TASK GOAL:
When a line in the entries contains the word "screenshot", copy that line in full.

+++++

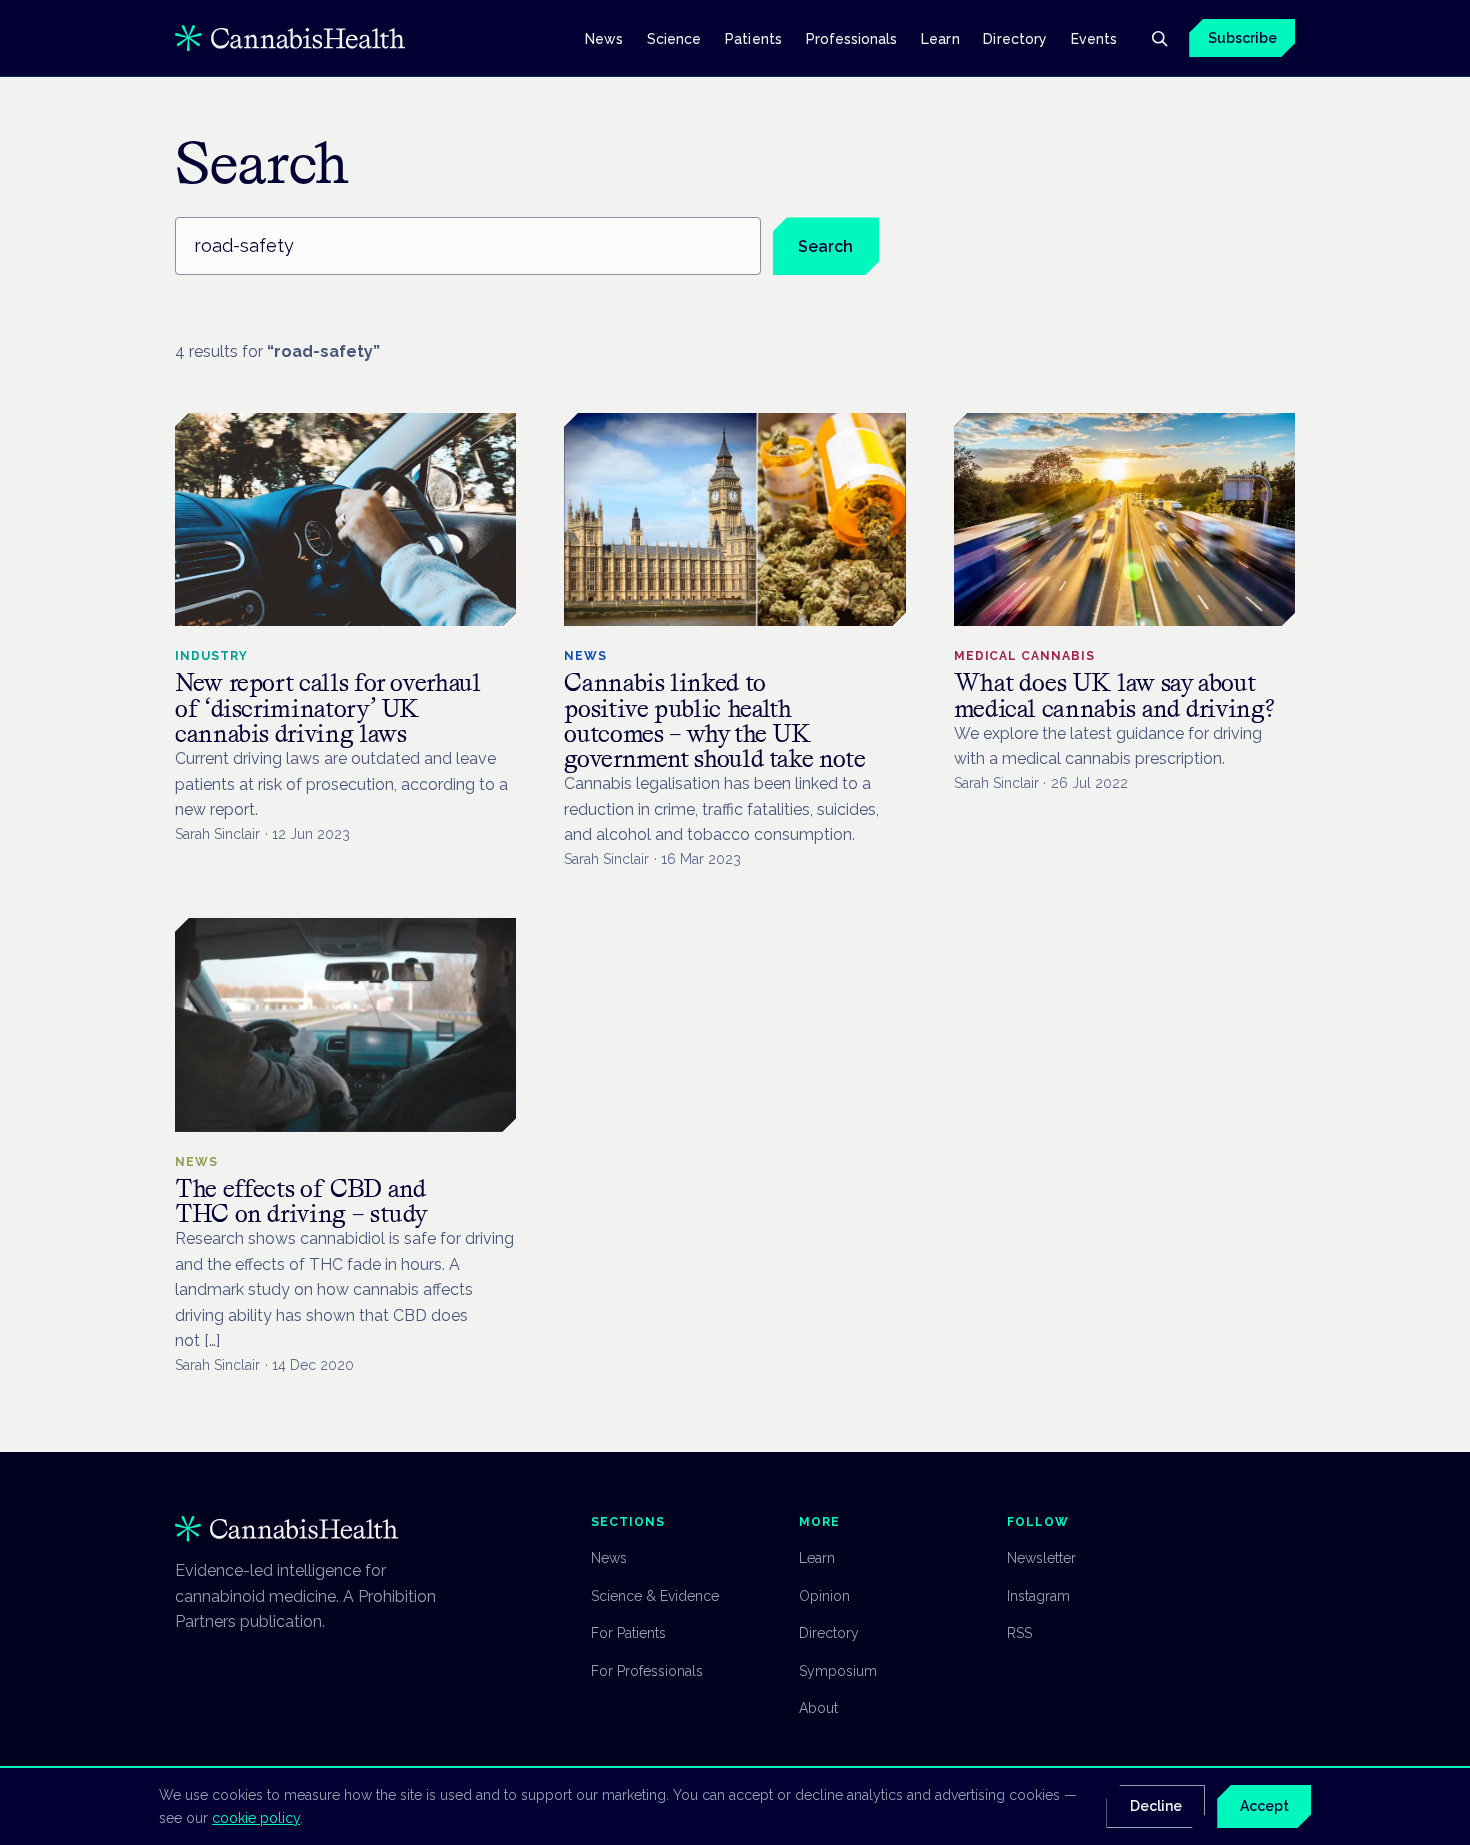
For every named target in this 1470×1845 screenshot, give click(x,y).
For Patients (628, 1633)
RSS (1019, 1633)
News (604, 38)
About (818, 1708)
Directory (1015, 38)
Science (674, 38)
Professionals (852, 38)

+++++

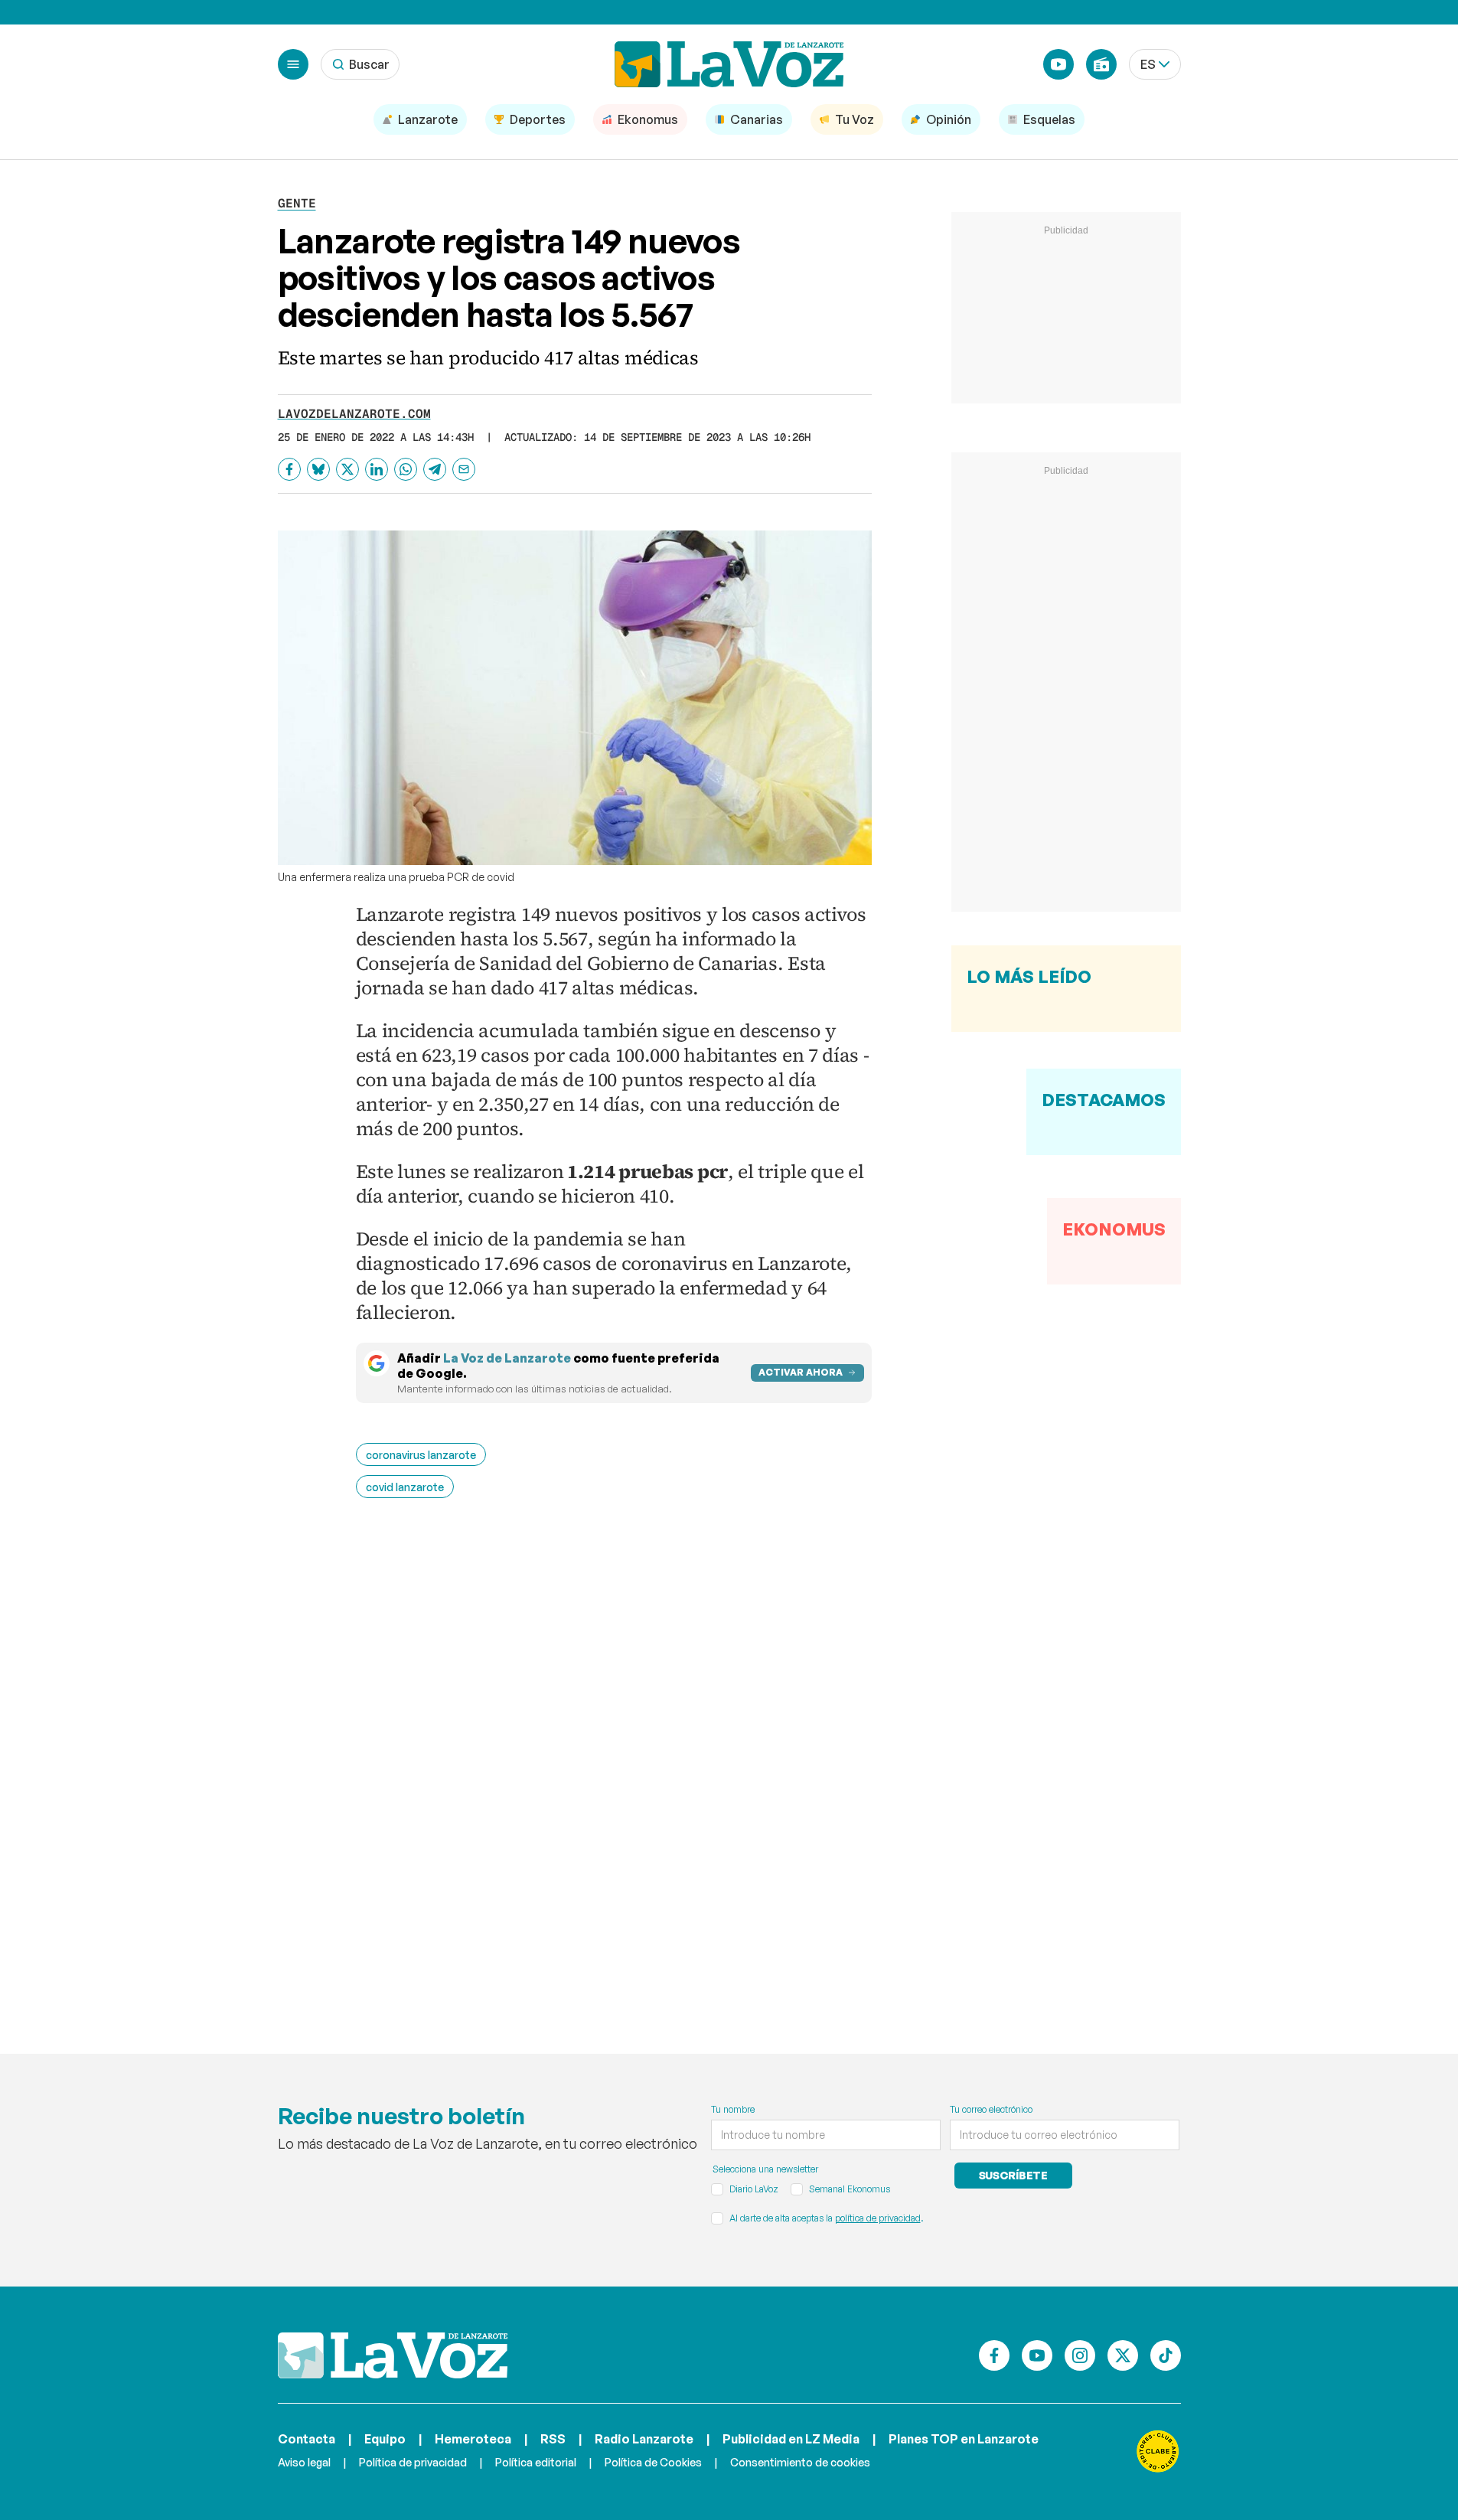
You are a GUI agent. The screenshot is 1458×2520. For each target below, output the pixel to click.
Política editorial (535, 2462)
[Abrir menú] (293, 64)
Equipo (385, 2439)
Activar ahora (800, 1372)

+++++

COMPLETED TASK:
For every named target in this 1470×1845 screenshot, give click(x,y).
You are a GUI agent. The screenshot is 1458×2520. For each target below, output the pixel to click.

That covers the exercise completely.